Stored items

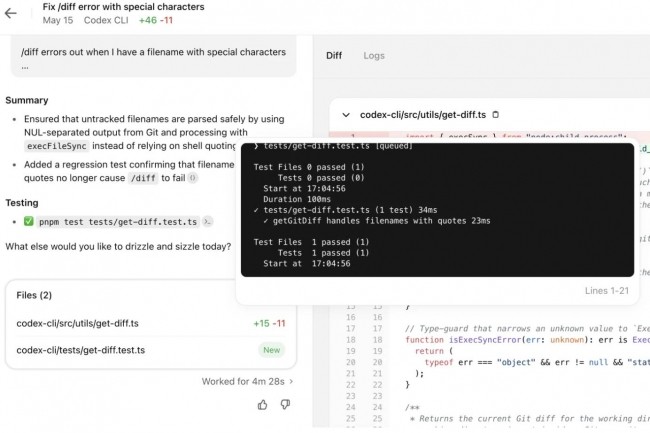The height and width of the screenshot is (433, 650).
Task: Click the green checkmark next to pnpm test
Action: [29, 222]
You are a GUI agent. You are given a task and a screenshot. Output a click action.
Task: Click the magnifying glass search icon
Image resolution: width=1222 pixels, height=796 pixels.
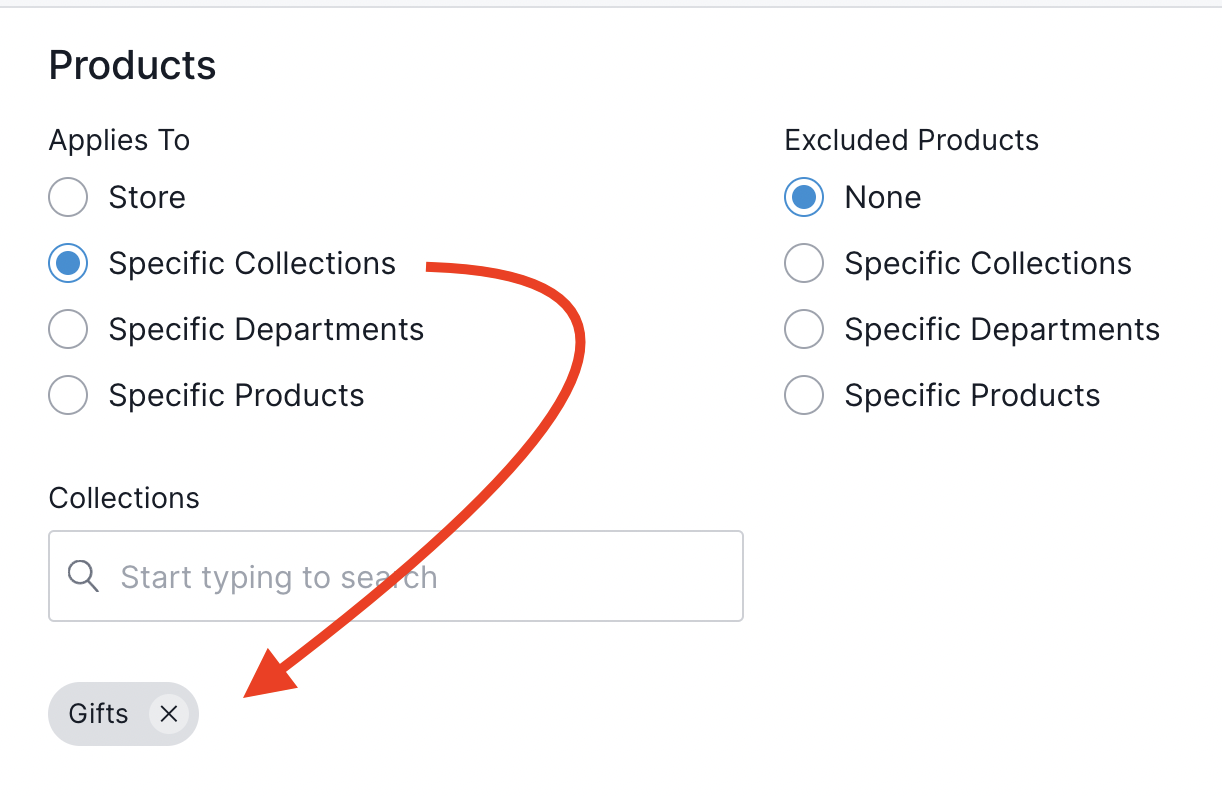point(83,576)
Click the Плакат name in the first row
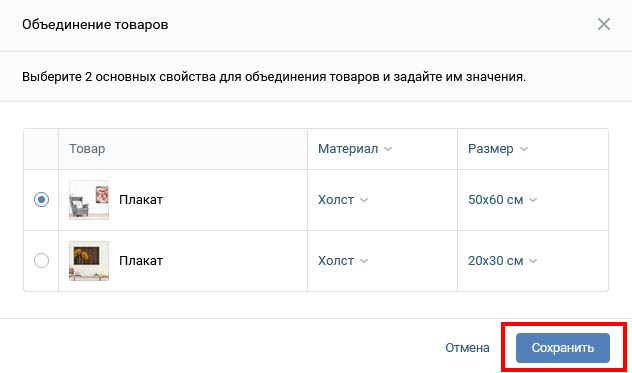 click(x=141, y=200)
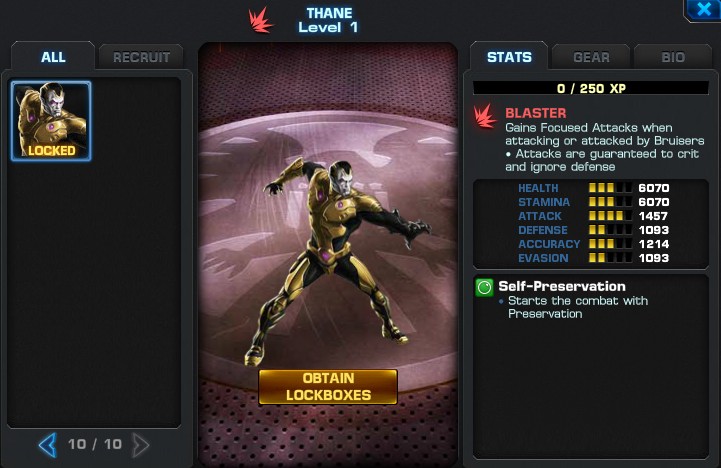
Task: Click the Obtain Lockboxes button
Action: [328, 387]
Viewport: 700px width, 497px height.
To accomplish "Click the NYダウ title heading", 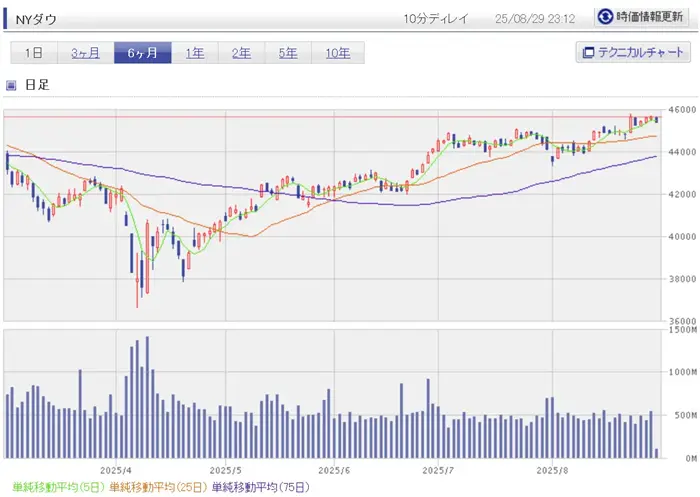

**EXERCISE:** Leave out every picture and copy, exactly as written, the lines from the one with "Task: Click the magnifying glass search icon" through the end of the records above.

**THE COMPLETED TASK:**
Task: Click the magnifying glass search icon
Image resolution: width=1222 pixels, height=796 pixels.
point(83,576)
Click the Плакат name in the first row
 click(x=141, y=200)
Task: Click the Obtain Lockboxes button
Action: [328, 387]
Viewport: 700px width, 497px height.
To accomplish "Click the NYダウ title heading", 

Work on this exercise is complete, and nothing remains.